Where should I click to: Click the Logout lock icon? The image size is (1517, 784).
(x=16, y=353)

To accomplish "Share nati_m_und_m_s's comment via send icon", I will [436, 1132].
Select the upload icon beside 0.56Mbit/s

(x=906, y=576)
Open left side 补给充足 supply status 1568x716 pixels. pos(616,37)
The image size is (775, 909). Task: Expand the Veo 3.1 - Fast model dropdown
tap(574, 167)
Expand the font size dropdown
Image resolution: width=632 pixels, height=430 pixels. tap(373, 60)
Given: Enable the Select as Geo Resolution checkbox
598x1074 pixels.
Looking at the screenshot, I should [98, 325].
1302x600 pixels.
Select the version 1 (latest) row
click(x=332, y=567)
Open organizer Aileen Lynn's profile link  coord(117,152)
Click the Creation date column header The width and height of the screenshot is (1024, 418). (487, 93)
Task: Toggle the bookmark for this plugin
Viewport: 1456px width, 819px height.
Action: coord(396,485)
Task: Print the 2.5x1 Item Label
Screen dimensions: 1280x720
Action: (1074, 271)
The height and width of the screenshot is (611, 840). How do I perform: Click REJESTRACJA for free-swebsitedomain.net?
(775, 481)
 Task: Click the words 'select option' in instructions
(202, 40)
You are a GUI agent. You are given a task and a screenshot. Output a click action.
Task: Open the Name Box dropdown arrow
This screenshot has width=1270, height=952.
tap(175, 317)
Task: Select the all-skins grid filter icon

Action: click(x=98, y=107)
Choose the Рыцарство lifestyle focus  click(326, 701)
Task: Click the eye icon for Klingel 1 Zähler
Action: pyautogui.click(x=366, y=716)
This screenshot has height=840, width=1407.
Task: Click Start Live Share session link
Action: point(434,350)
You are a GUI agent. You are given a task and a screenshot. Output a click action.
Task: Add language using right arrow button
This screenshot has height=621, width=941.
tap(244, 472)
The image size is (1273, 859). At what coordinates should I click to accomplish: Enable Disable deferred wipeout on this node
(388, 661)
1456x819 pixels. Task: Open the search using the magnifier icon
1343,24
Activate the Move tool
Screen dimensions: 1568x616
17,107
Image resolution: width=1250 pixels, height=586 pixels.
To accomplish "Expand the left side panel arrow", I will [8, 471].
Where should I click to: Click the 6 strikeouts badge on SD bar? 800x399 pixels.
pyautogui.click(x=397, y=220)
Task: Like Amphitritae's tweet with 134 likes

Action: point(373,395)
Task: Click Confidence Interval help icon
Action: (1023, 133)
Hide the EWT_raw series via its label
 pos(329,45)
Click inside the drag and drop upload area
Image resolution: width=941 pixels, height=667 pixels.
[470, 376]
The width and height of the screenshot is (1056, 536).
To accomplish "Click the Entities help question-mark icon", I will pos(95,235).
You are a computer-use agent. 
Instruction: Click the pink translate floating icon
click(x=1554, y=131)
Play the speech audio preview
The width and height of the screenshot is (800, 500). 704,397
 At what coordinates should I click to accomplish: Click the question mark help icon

### Problem to solve
Could you copy out, word for word, every line from the very first one down to and including the line that contains "tap(175, 317)"?

### Exercise output
Where should I click to: Click the Logout lock icon? The image size is (1517, 784).
(x=16, y=353)

To accomplish "Share nati_m_und_m_s's comment via send icon", I will [436, 1132].
Select the upload icon beside 0.56Mbit/s

(x=906, y=576)
Open left side 补给充足 supply status 1568x716 pixels. pos(616,37)
The image size is (775, 909). Task: Expand the Veo 3.1 - Fast model dropdown
tap(574, 167)
Expand the font size dropdown
Image resolution: width=632 pixels, height=430 pixels. tap(373, 60)
Given: Enable the Select as Geo Resolution checkbox
598x1074 pixels.
Looking at the screenshot, I should [98, 325].
1302x600 pixels.
Select the version 1 (latest) row
click(x=332, y=567)
Open organizer Aileen Lynn's profile link  coord(117,152)
Click the Creation date column header The width and height of the screenshot is (1024, 418). (487, 93)
Task: Toggle the bookmark for this plugin
Viewport: 1456px width, 819px height.
Action: coord(396,485)
Task: Print the 2.5x1 Item Label
Screen dimensions: 1280x720
Action: (1074, 271)
The height and width of the screenshot is (611, 840). How do I perform: Click REJESTRACJA for free-swebsitedomain.net?
(775, 481)
 Task: Click the words 'select option' in instructions
(202, 40)
You are a GUI agent. You are given a task and a screenshot. Output a click action.
Task: Open the Name Box dropdown arrow
This screenshot has width=1270, height=952.
tap(175, 317)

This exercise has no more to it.